PROMPT A: In the essay below about diversity in Bay Area tech, how many years did the writer spend living, studying and working in that region?
PROMPT B: Repeat word for word the part of the Bay Area tech diversity essay below starting at "I lived, studied" and ending at "in the world.".
PROMPT C: Carry on the essay below about diversity in Bay Area tech from the point where it stops.

SUPPLIED TEXT:
────────────────────────────────────────

I lived, studied and worked in the heart of global technology innovation for 20 years including Berkeley, Palo Alto, Menlo Park and Emeryville, California. Silicon Valley and the Bay Area in general is one of the most diverse, high skilled and innovative metro areas in the world.
The tech world in the Bay Area reflects this diversity. My last startup there consisted of East Asians, Indians, Parsis, Middle Easterners and Jewish developers from the former Soviet Union. Of the top dozen technical hires and 3 founders only 3 were native-born non-minorities. My two co-founders were born in the US but were both also minorities with a least one parent born abroad (Taiwan and Iran) and our other team lead’s father was Egyptian.

────────────────────────────────────────

SUPPLIED MATERIAL:

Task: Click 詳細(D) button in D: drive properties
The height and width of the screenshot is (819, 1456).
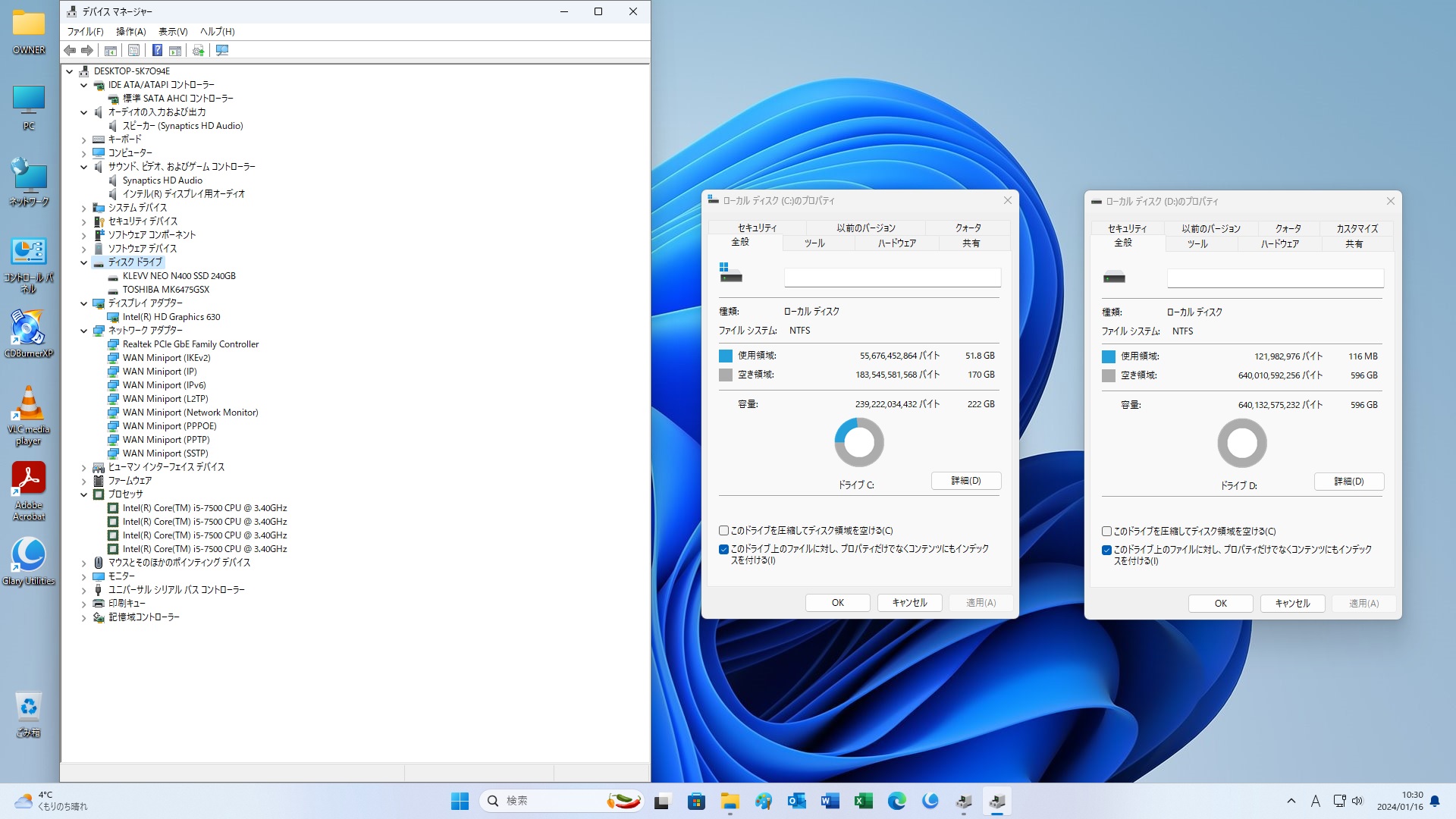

────────────────────────────────────────

EXERCISE OUTPUT A: 20 years.

EXERCISE OUTPUT B:
I lived, studied and worked in the heart of global technology innovation for 20 years including Berkeley, Palo Alto, Menlo Park and Emeryville, California. Silicon Valley and the Bay Area in general is one of the most diverse, high skilled and innovative metro areas in the world.

EXERCISE OUTPUT C:
However, diversity in the highly competitive Silicon Valley startup world was of a particular type. While we had 3 women in our company, only one worked in a purely technical role. We also only had one Hispanic and one African-American STEM employees over the course of our 3 years of operation before acquisition. This was significantly higher than the average I suspect since it clearly represented higher averages than what we saw in the resumes we received from job postings on Craig’s List. Since we operated in the wake of the Dot Com Bubble Collapse it was not unusual for us to get 80-100 resumes per tech job posting, virtually none of them were from women or under represented minorities.
One of the biggest drives in STEM education today is to diversity it’s appeal and participation rates among traditionally under represented groups. You can’t hire many women and under represented minorities into STEM fields if they are not passionate about studying these subjects in numbers from an early age given the reality of attrition in STEM in general.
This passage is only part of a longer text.